Queenstown Resort College is rejecting a claim coronavirus is disrupting its industry internship programme.

The father of a Diploma in Adventure Tourism Management student tells Mountain Scene only a handful of students in his child’s intake have found internship positions, which are due to start next month.

The father, who doesn’t want to be named because he doesn’t want his child impacted, claims tourism operators are offering few internships because of the health scare.

But college boss Charlie Phillips is rubbishing the claim, saying the internship programme is on track, and the college has “a couple of plan Bs” should coronavirus cause issues in the future.

The 21-month diploma starts with three months’ classroom study before students begin a minimum 1000-hour paid internship with tourism operators in New Zealand or overseas.

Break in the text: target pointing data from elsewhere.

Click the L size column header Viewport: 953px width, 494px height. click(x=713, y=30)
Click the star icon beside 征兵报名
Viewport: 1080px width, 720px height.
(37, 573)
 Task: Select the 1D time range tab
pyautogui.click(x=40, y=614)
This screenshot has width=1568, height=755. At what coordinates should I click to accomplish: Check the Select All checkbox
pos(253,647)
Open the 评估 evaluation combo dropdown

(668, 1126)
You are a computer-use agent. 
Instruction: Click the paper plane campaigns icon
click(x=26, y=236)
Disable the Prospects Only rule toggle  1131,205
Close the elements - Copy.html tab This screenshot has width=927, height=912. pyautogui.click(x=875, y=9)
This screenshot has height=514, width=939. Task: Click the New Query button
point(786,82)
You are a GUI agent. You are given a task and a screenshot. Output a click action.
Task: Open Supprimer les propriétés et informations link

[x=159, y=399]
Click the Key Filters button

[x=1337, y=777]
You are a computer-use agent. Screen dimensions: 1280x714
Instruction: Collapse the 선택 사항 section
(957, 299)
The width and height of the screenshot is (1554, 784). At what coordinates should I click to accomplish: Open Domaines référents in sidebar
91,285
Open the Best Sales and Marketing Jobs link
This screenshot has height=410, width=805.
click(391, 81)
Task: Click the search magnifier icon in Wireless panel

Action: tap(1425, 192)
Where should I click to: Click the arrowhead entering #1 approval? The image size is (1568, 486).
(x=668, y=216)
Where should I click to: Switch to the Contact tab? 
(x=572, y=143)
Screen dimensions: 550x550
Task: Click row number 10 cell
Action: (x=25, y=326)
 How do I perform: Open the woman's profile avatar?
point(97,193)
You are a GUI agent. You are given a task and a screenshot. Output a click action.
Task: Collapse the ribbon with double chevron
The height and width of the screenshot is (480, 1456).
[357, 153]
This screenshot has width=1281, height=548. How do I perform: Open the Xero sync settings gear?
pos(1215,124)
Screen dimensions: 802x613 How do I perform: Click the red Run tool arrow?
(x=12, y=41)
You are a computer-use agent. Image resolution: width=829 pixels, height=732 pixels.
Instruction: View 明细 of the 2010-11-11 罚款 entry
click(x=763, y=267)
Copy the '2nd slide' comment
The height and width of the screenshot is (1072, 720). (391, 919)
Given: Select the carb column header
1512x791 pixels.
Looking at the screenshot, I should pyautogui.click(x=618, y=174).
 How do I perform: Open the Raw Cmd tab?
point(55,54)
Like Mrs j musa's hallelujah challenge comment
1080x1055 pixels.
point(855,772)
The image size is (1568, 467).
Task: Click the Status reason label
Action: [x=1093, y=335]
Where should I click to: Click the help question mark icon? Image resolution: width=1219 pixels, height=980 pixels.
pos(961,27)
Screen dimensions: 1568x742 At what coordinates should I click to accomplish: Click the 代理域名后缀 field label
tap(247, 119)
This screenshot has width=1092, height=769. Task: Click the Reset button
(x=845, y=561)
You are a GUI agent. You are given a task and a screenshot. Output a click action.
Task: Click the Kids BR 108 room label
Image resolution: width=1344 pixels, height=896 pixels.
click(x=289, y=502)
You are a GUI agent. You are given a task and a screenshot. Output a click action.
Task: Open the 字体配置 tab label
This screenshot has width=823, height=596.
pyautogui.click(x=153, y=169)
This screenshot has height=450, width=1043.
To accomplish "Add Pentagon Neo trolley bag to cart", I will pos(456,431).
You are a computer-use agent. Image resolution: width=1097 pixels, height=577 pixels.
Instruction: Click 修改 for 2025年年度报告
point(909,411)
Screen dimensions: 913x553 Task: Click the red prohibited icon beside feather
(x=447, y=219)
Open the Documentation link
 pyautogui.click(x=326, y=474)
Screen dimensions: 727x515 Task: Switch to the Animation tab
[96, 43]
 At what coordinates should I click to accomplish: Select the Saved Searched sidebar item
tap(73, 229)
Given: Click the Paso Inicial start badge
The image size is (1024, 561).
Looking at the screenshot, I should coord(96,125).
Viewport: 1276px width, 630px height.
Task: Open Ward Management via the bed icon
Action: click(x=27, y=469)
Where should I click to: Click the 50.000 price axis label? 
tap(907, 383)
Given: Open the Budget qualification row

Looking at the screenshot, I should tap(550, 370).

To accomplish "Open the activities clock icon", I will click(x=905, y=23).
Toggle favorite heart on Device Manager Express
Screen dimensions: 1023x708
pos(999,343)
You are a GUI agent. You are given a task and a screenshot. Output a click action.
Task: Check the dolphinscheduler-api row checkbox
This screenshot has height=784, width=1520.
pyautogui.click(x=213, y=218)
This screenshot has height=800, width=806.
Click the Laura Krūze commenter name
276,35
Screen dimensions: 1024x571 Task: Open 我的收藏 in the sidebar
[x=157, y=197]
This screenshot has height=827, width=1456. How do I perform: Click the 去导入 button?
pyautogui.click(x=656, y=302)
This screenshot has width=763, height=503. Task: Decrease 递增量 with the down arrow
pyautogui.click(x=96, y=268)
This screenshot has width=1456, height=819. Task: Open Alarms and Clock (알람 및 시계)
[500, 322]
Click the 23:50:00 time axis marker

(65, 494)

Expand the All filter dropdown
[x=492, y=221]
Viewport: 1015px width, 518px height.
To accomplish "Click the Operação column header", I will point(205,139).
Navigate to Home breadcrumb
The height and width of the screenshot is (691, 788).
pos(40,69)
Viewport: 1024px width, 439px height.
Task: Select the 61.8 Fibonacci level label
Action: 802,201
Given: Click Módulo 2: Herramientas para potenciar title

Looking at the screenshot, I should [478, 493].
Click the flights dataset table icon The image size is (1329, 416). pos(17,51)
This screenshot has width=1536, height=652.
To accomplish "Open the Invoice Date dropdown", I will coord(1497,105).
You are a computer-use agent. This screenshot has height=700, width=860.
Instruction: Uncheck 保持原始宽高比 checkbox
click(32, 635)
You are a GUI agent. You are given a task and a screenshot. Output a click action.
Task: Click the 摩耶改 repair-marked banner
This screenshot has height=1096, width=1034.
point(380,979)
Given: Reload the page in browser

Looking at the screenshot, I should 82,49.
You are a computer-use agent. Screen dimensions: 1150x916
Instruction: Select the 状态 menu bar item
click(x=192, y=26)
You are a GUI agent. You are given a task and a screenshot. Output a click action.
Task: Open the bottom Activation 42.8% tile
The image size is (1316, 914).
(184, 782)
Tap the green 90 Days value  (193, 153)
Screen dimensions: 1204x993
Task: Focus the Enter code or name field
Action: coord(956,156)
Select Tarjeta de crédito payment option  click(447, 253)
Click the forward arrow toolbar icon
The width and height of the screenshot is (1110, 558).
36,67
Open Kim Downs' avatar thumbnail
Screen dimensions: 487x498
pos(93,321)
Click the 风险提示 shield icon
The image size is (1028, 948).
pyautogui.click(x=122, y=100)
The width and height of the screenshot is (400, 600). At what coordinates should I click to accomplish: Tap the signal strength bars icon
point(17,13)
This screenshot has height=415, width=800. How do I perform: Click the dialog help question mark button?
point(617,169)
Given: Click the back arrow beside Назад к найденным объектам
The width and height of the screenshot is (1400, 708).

The father says that of the 20-odd students in his child’s October intake, “only two or three” have found positions.

While he accepts coronavirus is an unforeseen problem, he says it has the potential to “wreck” the students’ education.

“Queenstown Resort College has been happy to take their fees, and take the government’s subsidies, but doesn’t have any plan B on this.

“These kids are being hung out to dry.”

Phillips says that of the 22 students in October’s intake, three have confirmed placements, 11 are in the application process, and the rest are still deciding what kind of internship they want.

There’s always a “rush on jobs towards the end of the process”, he says.

“It’s not unusual to not have a lot placed this far out from the end of the term.

“Going into April it’s always a slower period … but we always get there.”

He’s confident the college can adapt to whatever impact coronavirus has on its internship programme.

“We do have contingencies in place.

“We have the ability to do a couple of things – which would come at a cost to the college – to ensure we got the right outcome for students.

“We promote an outcome, which we achieve.”

Noting it’s the first time anyone’s raised concerns, he’s surprised the father hasn’t contacted him directly about the issue.

“We’re OK, and I’d encourage him to give me a call.”